Part biographical, part autobiographical, it's an account of Ayman al-Zawahiri's early years in the Egyptian Islamist movement as told through one of its leaders, Montasser al-Zayyat. After years in prison following the assassination of Anwar Sadat, Al-Zayyat chose a different path than Zawahiri by accepting the methodical, "quietist" approach to Islamist reform. This earned him a few choice words from Zawahiri in his 2001 memoir, Knights Under the Banner of the Prophet (available in partial, serialized translation through Dialog -- WNC, File 985). Road to Al-Qaeda is in part a response to Zawahiri's criticism.
It's a slight book (137 pages including prelims and appendices), but it offers a fascinating window into contemporary Islamist thinking. Al-Zayyat shows all the insightful, articulate self-awareness common among Islamist leaders when they're talking about themselves and other things close to their hearts. He is no intellectual slouch, proving once again, that the Islamist movement has nothing to do with academic Marxist fantasies of the poor and down trodden "rising up" in the great Revolution.
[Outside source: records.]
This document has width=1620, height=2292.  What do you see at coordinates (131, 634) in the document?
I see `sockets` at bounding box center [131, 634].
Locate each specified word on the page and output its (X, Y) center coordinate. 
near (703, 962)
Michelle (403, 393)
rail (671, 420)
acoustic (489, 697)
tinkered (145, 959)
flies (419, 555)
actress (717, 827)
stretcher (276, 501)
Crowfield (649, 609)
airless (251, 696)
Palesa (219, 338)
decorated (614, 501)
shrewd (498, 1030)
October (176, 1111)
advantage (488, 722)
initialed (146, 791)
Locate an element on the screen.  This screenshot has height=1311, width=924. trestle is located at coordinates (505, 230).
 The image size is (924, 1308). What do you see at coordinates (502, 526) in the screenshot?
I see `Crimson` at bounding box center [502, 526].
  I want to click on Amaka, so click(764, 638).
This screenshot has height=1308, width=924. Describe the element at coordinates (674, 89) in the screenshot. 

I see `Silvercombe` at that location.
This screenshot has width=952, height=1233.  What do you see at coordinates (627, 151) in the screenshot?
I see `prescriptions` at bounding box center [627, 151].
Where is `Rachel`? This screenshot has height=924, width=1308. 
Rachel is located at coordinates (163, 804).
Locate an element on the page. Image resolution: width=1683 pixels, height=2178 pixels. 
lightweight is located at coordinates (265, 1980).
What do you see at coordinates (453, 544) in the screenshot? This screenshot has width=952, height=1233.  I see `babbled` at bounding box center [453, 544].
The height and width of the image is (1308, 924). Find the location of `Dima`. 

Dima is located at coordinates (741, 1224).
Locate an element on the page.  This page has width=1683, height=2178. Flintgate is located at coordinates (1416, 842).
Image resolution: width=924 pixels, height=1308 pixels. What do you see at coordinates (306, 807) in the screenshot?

You have to be prepared, however, to see the ugly side of Islamist thinking pop up here and there like an evil Jack-in-the-Box. There's the seething anti-Israel hatred, and the paranoia of particulars you come to expect from Islamists (many of whom have lived and continue to live under scrutiny of various intel and security agencies -- not without cause I might add). For example, Al-Zayyat portrays President Bush's now-infamous "crusade" line as a sign of "deeper intentions."
However, with all the rational reasoning of a man who has seen and suffered much, and has truly learned from his experiences in the "movement," al-Zayyat opens a door into the the Islamists world which is surprisingly broader and deeper than the caves along the Afghan-Pakistan border.